Sunday, May 29, 2016

Far From Home

That's me.  I feel misplaced.  Wrong place, right time. The familiar is on the other side of the planet, but how could that be? I am disheveled, untethered, free-floating and it's unraveled my core.  I am because I exist, but the identity I have been given is false.  I know this.

I'm so tired of the infomercials which interrupt my occasional television viewing.  "Just click on the leaf and blah, blah, blah".

So where do the rest of us "click"? I am thinking.  Same feeling washes over me seeing those programs which document the lives of persons searching for biological relations; birth parents, birth children and such. It's a constant message: One is defined by family.  Really?

I was filling the need of someone else. That last statement is my truth as explained by my intuitive guide.  My soul in suspended animation until it was called to complete the lives of others.  How did it turn out?  Sill determining the results even tho my "parents" are long dead.

Where do I go from here, now that I am no longer part of the original scheme?

I think England.

For years upon decades, people have commented that I am too formal.  My grammar is a dead giveaway that I ain't from around here (here being America's Gulf Coast).  Even when I lived in the midwest, I would elicit uninvited criticisms on my choices of words.

There's no available research as to genetic predisposition and I can testify that my adoptive parents did not encourage this formality within the child they were raising.

The journey will commence in seven weeks.  I am going with my kid. She's formal, too.  She has a great interest in all things Celtic. This passion has not been purposely nurtured; it just exists. She is going- to discover.  I am going to-reunite; with what or whom is yet to be uncovered.

Now that my life is so unfocused and seemingly fraying at the seams, the timing is paramount.  Maybe new vitality will surface to give my life purpose.  It's rather tiring to just exist in a shell of comfort and predictability.

Knowing that my identity may collide with the unfamiliar is rather invigorating. The planning is in process and I am getting that uncomfortable feeling, in my gut, that my efforts will not be in vain and that all the planning and detail work will be met with enlightenment.  I'm too old to get butterflies in my stomach but they're there!

I wonder if I am coexisting with another self; string theory on a very personal level. How do I separate the reality from perception? How do I shed the labels and falsehoods of living a borrowed life without the risk of losing the memories which sustain me? Who do I think I am?  I think I am someone else.

I could subject my pride to a saliva test and be glad that I already knew my genetic makeup. I know from whence my people originated.  I just have no way of finding out who my people were.  Go back far enough and I know I was one in a troupe of apes at the beginning of a long evolutionary process.
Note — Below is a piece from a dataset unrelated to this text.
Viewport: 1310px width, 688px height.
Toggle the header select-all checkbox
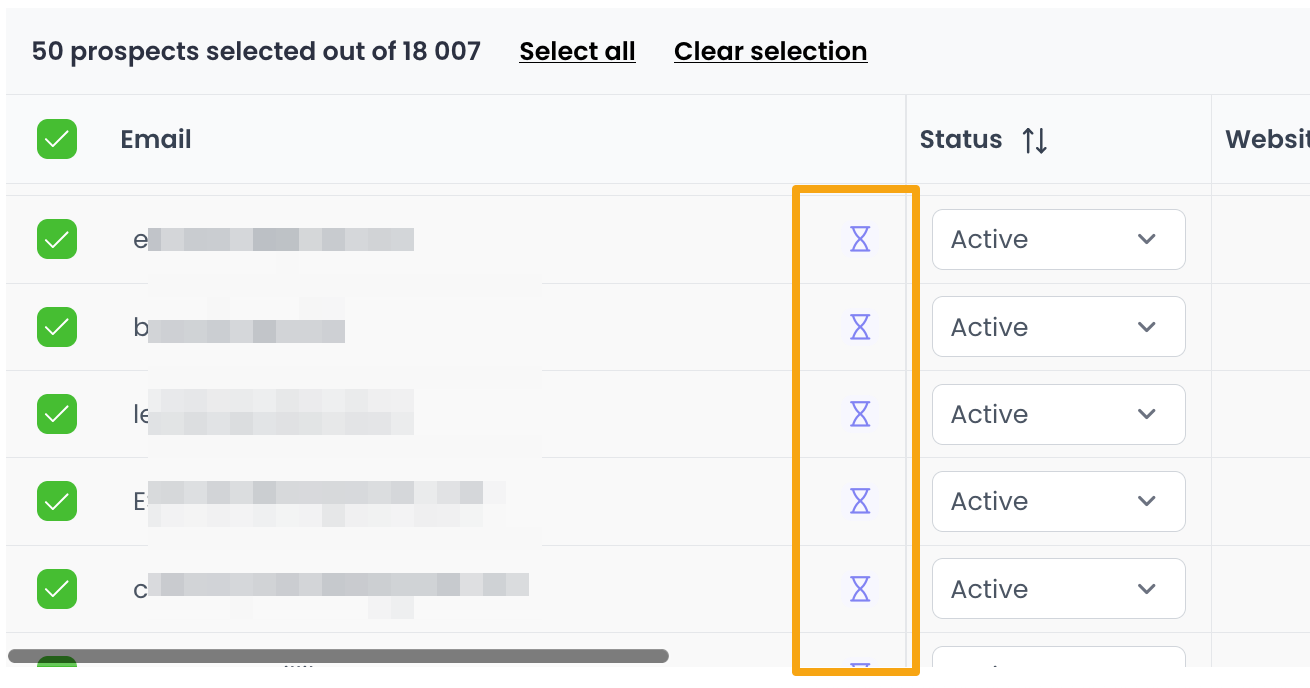pos(57,139)
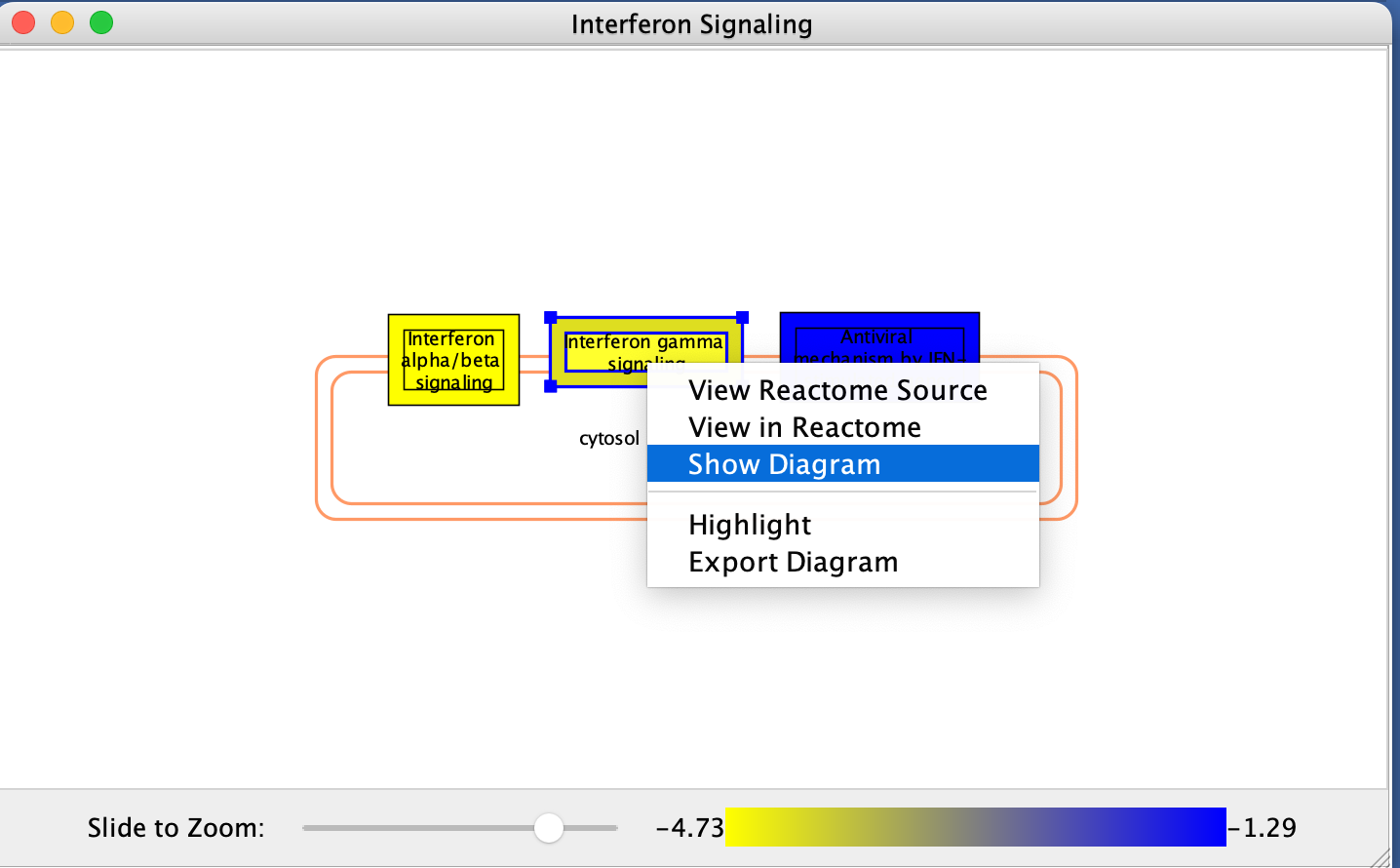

Don't need to travel that segment of my timeline.  I just want to know how I got to be who others assume me to be.  Why is my true identity undiscoverable?  Court records are sealed, borrowed relations are dead and the story stops.

And then maybe it doesn't.  The real me could be just on the wrong side of the pond.





Leaving

 "Happiness doesn't reside in possessions; it resides in the soul."
The quote is partial as it was the concluding sentence in my recent horoscope. Apparently, my immediate goal is to explore the metaphysical.  Actually, I have been on this quest for several years now, but not inspired enough to quiet myself and listen to the universe.  Maybe it's time.

Sometimes wisdom can be found in the obscure place.  This sporadic influence and reality check enters my life more as a curiosity than a dogma. I am of the "what's your sign" generation and still find comfort in the knowledge that I a part of a much bigger picture.  Now that Steven Hawking has defined the black hole as a portal and his vision suggests that whomsoever enters one will find their way through although completely unrecognizable on the other side.  To one who relies on the general premise of proof and will not under any circumstance allow a belief system to provide answers, Mr. Hawking is my hero.

How do I continue to that plane of the metaphysical which parallels my life? On and off again research, coupled with the advice of those already in sync with the universe, I would be wise to learn to meditate.  I have a confession,  I find that scenario difficult.

I don't think I could learn to quiet my thoughts, exist in the moment and allay all that gives momentum to my existence.  I've seen the movie "Eat, Pray, Love" numerous times and know that the Julia Roberts character is eerily familiar.

I need discipline and I need to remove myself from the familiar me. So, this is my plan.

I will seek me from a different perspective. I will connect with the universal energy which sustains me.

Then…

I will stop asking why.

From there…

I will learn to breathe and let the dusting go for another day.

Eventually, I will find my center and with no apologies, redirect my energies to experience joy on all its levels.  I may leave you for a while.

And in my absence, your life's path will come upon a fork in the road. Choose the path which will bring you peace. Proceed with wild abandon and if you find yourself in memory of us together, I will be there.